After defining "exp", you define power as a^b = exp (b lna ). You need to show that this agrees with the definition of powers with rational exponents, which isn't hard. It is also easy to show that ln is bijective, so you define e as the preimage of 1. Then you're pretty much good to go. -- Meni Rosenfeld (talk) 08:08, 13 September 2006 (UTC)

[edit] (Another) on Calculus, with Radians.

Okay, thank you (Very) much for the awnsers to the previous question. This one is probably a lot more obvious, yet through searching Wikipedia and the internet I've still failed to find a solution. My mathematics teachers were also uncertain.

Basically, the question is "Why radians?"

From thinking about it, it's obvious that the Calculus can only work with a single angle measure, and obviously it's the radian. But the best explaination I've recieved is that solving Taylor series of Trig. functions works in radians only... but those Taylor series surely required Radians in the first place.

Can -anybody- offer a sensible 'proof' or reasoning that you have to use 2pi 'units' per circle for the Calculus to work, without starting in radians in the first place?

Thank you again!

It's not a proof at all, but consider a small angle segment of a circle. The arclength = rθ - with theta in radians. But this is approximately equal to r * sin (θ). So sin(θ) ~ θ, if theta is in radians (for small angles). You can show this by simple geometry Richard B 21:36, 12 September 2006 (UTC)

Oh, so.. if you used degrees for example, and arclength is.. kθ, so sin(θ) ~ kθ in degrees (where k isn't one), and so the results go icky. Is that it? Michael.blackburn 21:44, 12 September 2006 (UTC)

So the definition of a radian is that in a circle of radius r, a central angle of one radian will define an arclength of the circle that is exactly r long. If the radius of a circle is r, then there are (by circumference) 2π radii in the arclength of the circle. SO when we say an angle = 2 radians, it inscribes an arclength of 2r out of its circle.

The numbers actually don't work out that well, as you may notice, because we always have to say an angle is π/3 or 2π/7 radians, which really aren't that great numbers... M.manary 23:12, 12 September 2006 (UTC)

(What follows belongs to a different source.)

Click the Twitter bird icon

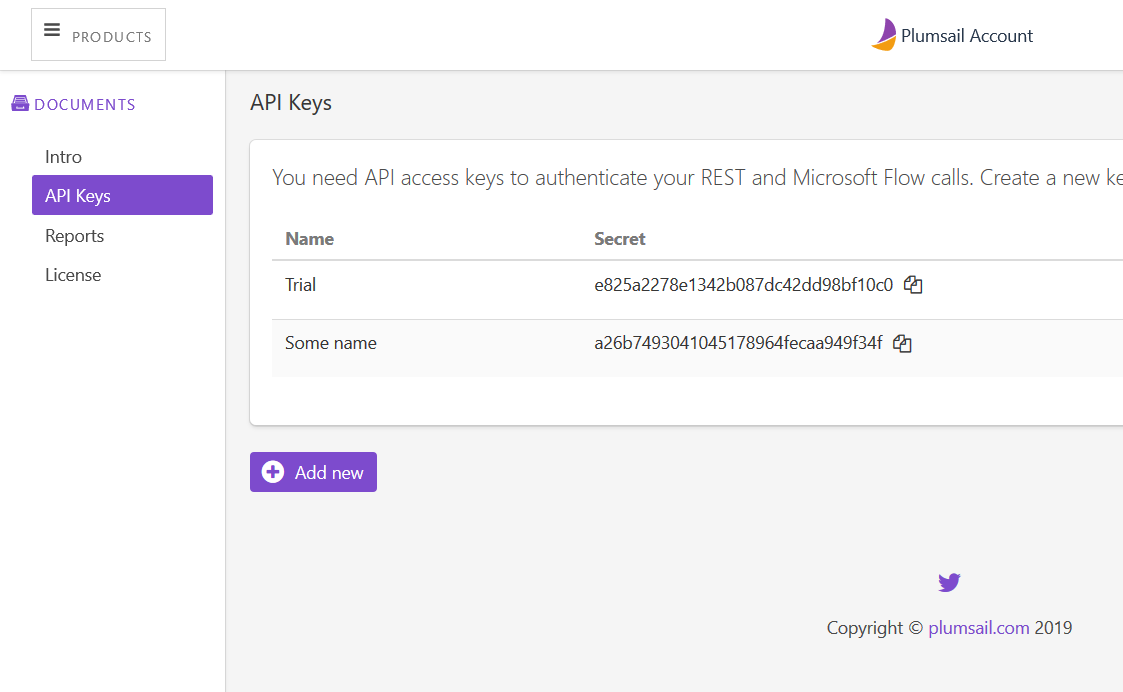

2π/7 radians, eh? How'd you write that in degrees, 360/7°, or 51.43° or 51°25' or (51+3/7)°? If you write that, can you tell faster how many of those you need for a full cycle? Personally, I think even π/5 is easier to understand than 36 degrees. – b_jonas 11:23, 13 September 2006 (UTC)

If you look at the Taylor series' defining sin and cos, you'll notice that there aren't any unnecessary coefficients. If you wanted to express the same thing in degrees, you would need to put π/180 in front of every x term (and square it for x^2, etc...). This will give you a complicated sequence of coefficients to keep track of. The radian is the simplest unit to use in this kind of calculation. There are also interesting geometric properties, and probably other reasons as well, but the main reason (to me) is that it avoids keeping track of unnecessary coefficients in calculation, or when using calculus. - Rainwarrior 23:27, 12 September 2006 (UTC)

Exactly. It's the same as why we have to use e as the base of exponentials. If you want to solve the linear differential equation $a_n \frac{d^ny}{dx^n} + \dots + a_1 \frac{dy}{dx} + a_0 y = 0$ , you find the roots of the polynomial $a_n z^n + \dots + a_1 z + a_0$ in the form of

z = p + q i

and then the base solutions are

y = e p x sin(q x)

(not counting the cases of roots with multiplicity). Here, you have to use

e

as the base of the exponent and the sine function using radians. – b_jonas 11:15, 13 September 2006 (UTC)

[edit] Inverse

We are learning determinants and inverses in matrices in math. My teacher said that if you have a determinant of "0' then there is no inverse. I went on to say that in some remote field of mathematics, there is probably a way to fond the inverse of matrix with d=0. She said, "Maybe, but I doubt it. Why don't you look that up and tell us tomorrow." I took look at abstract algebra, and it was kind of confusing. I did some relevant Google searches, but to no avail. My question is: am I right? Is there, in some field of mathematics, a way to find the inverse of a matrix that has a determinant of 0? schyler 23:37, 12 September 2006 (UTC)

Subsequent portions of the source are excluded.